One vaccine protects against 4 strains of N meningitidis. The Advisory Committee on Immunization Practices no longer recommends routine immunization of children, but they continue to recommend routine immunization of teenagers and all children/adults at increased risk.[30]

In June 2012 the FDA approved MenHibrix, a combination vaccine containing meningococcal serogroups C&Y plus Haemophilus influenza type b. The vaccine is approved in children as young as 6 weeks old and is indicated to prevent meningitis infection caused by N meningitides serogroups C & Y plus Haemophilus influenzae type b.

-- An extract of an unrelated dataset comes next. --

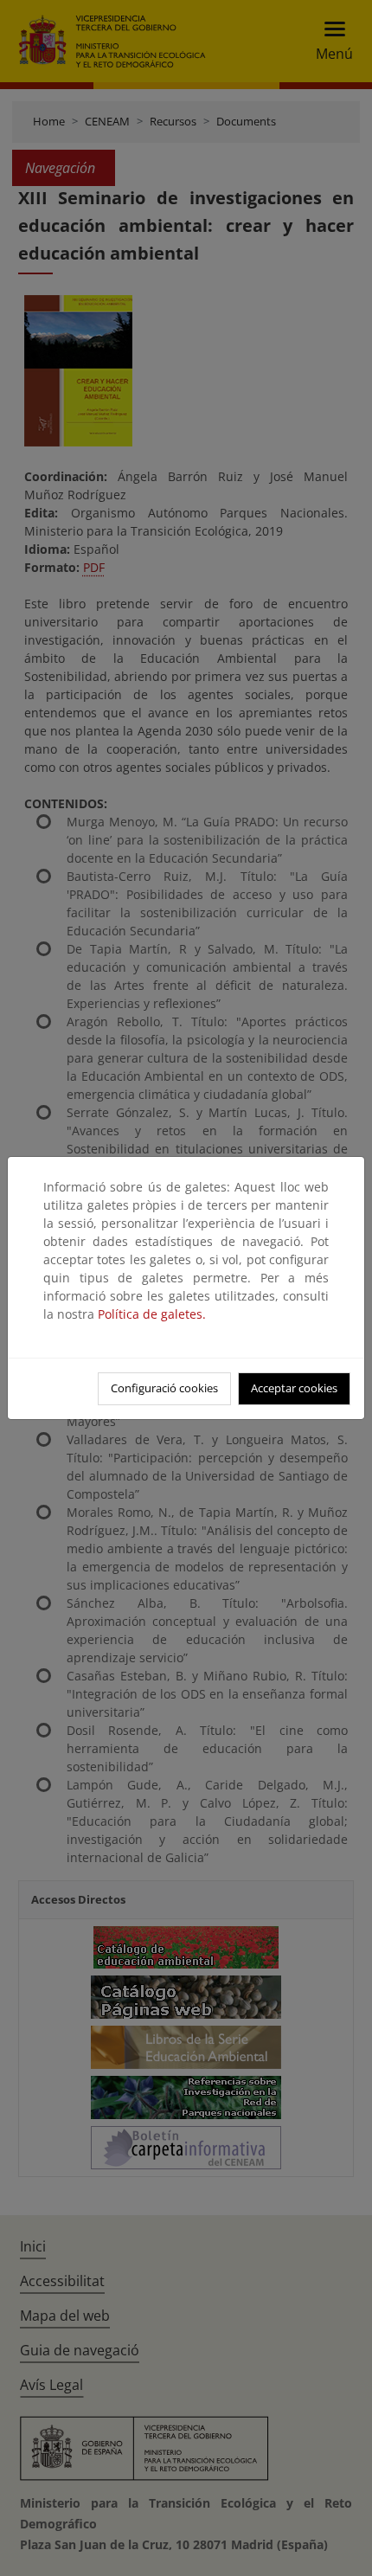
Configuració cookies (164, 1388)
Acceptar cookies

The Centers for Disease Control and Prevention (CDC) Advisory Committee on Immunization Practices (ACIP) issued updated recommendations in 2010 for use of meningococcal conjugate vaccines. Two new recommendations focus on the routine vaccination of adolescents and on a primary series of vaccinations of persons aged 2-55 years with certain risk factors for meningococcal infection.[31]

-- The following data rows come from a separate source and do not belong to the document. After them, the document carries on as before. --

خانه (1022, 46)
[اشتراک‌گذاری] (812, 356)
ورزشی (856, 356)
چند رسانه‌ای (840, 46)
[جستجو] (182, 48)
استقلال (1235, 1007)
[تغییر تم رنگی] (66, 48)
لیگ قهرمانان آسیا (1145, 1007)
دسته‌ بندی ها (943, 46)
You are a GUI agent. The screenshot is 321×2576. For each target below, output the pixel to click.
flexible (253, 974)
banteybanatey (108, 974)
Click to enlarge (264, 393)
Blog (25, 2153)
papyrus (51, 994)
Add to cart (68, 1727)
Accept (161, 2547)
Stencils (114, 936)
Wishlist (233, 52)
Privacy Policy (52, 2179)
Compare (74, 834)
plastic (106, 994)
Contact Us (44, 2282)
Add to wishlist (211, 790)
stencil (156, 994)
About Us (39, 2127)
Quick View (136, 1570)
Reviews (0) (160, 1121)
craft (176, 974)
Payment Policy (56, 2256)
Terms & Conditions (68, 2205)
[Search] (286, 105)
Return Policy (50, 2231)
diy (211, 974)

Regarding the routine use of vaccines in adolescents, the 2010 CDC-ACIP guidelines specifically recommend 1 dose of meningococcal conjugate vaccine, preferably starting at 11 or 12 years. A booster dose should be given at age 16 years. If the primary dose was at age 13-15 years, the booster can be given at age 16-18 years. No booster is needed if the primary dose was on or after age 16 years.[31]

The 2010 CDC-ACIP issued specific recommendations for those with certain risk factors for meningococcal infection. HIV-infected individuals aged 11-18 years should be given a primary series of 2 doses, 2 months apart. This should be followed by a booster dose administered at age 16 years if the primary dose was at age 11 or 12, and at age 16-18 years if the primary dose was at age 13-15 years. No booster is needed if the primary dose was on or after age 16 years.[31]

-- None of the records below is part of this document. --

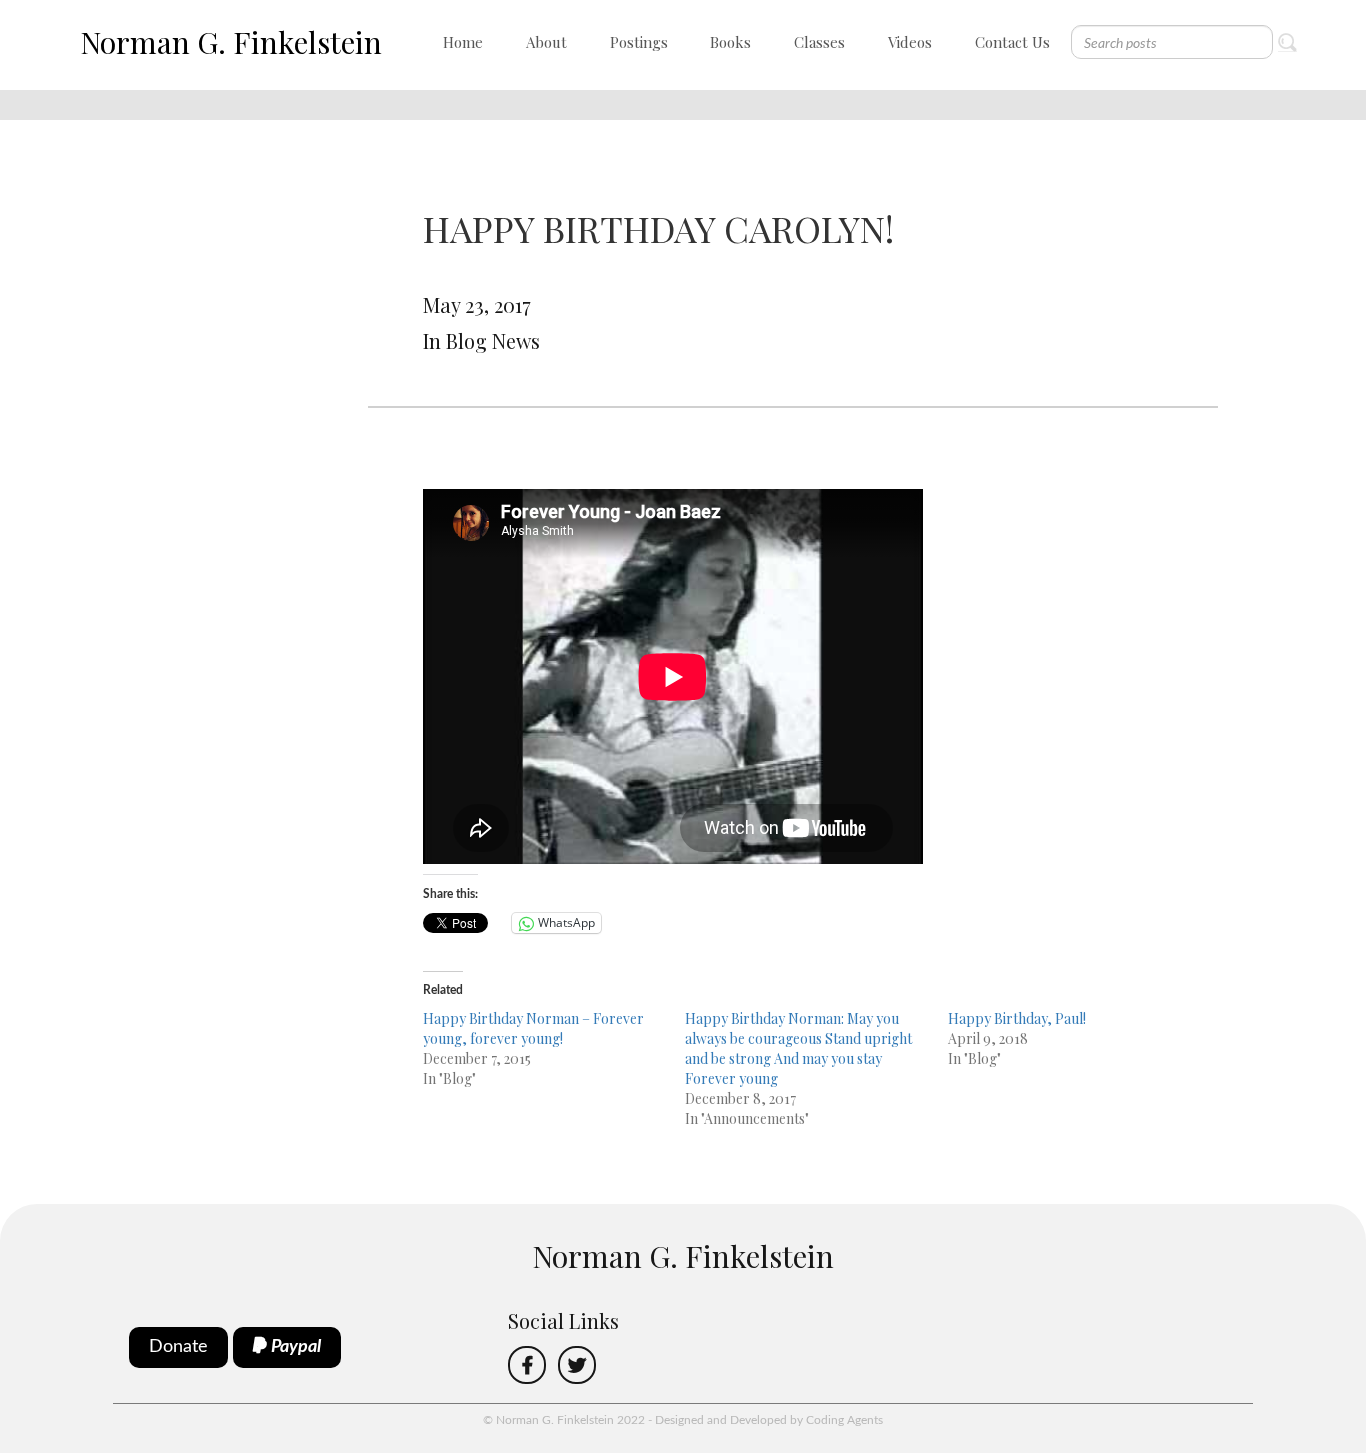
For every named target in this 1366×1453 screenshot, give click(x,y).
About (546, 42)
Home (463, 42)
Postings (639, 42)
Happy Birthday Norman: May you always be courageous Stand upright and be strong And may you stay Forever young (798, 1048)
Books (730, 42)
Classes (819, 42)
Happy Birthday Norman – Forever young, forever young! (533, 1028)
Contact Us (1012, 42)
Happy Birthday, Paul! (1017, 1018)
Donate (178, 1347)
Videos (910, 42)
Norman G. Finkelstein (231, 42)
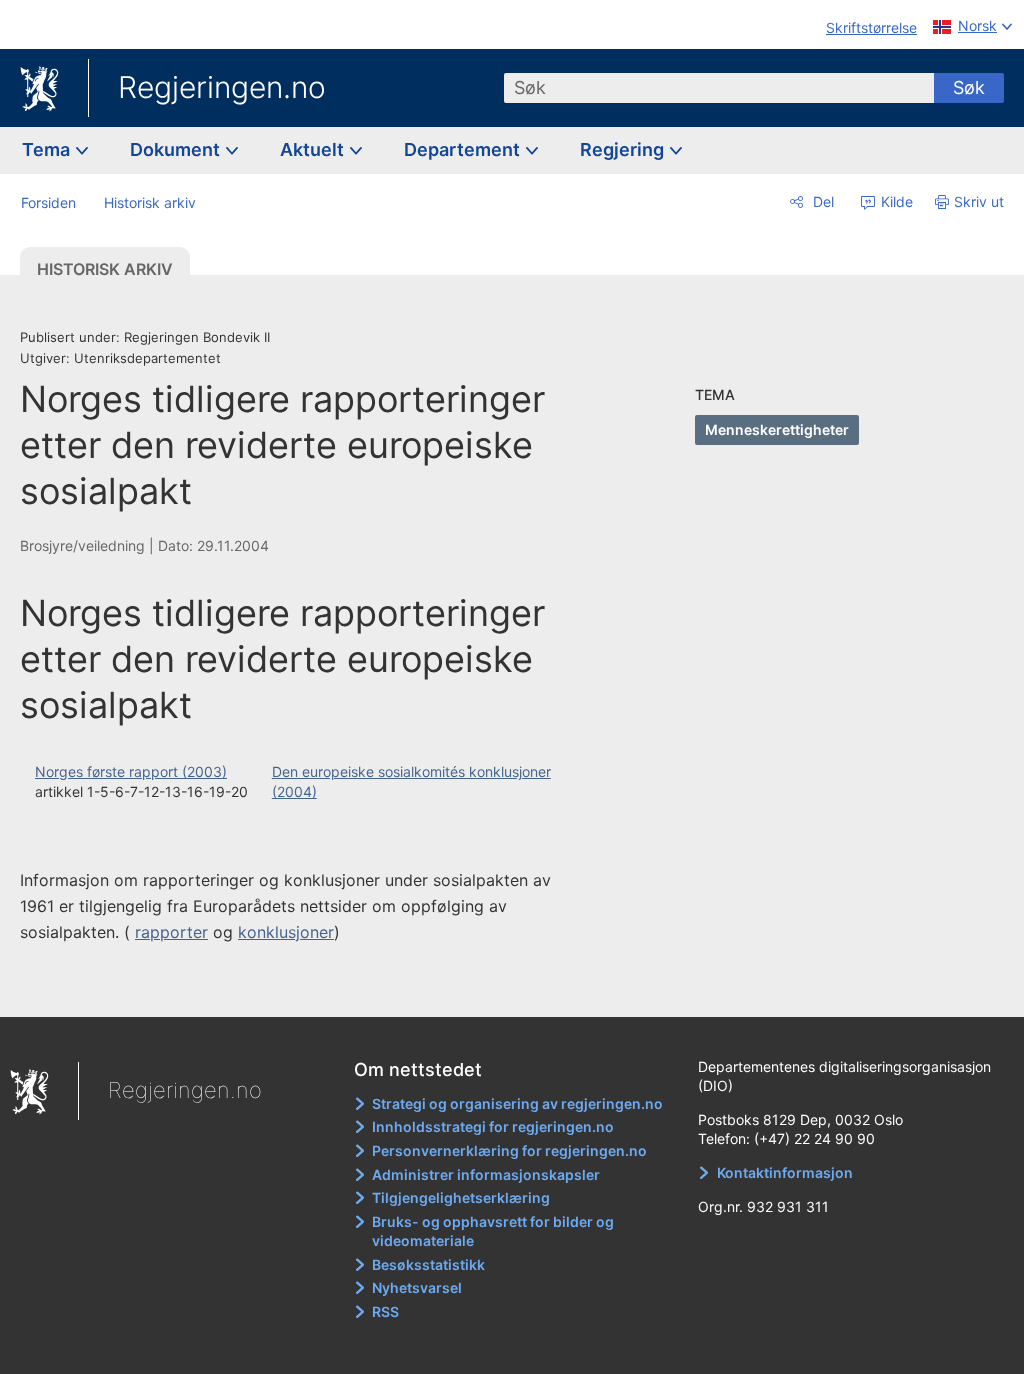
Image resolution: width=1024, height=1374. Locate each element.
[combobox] (719, 88)
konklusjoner (286, 932)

Persons aged 2-55 years with persistent complement component deficiency or asplenia (functional or anatomic) should be given a primary series of 2 doses, 2 months apart, followed by a booster dose every 5 years. If a 1-dose primary series was given, the booster dose should be given as soon as possible, then every 5 years thereafter.[31]

In persons aged 2-55 years with a protracted increased risk for exposure to meningitis, the 2010 CDC-ACIP guidelines recommend a 1-dose primary series. The booster dose should be given after 3 years for children aged 2-6 years, and after 5 years for persons aged 7 years or older, if the person remains at increased risk.[31]

Vaccination against measles and mumps effectively eliminates aseptic meningitis syndrome caused by these pathogens.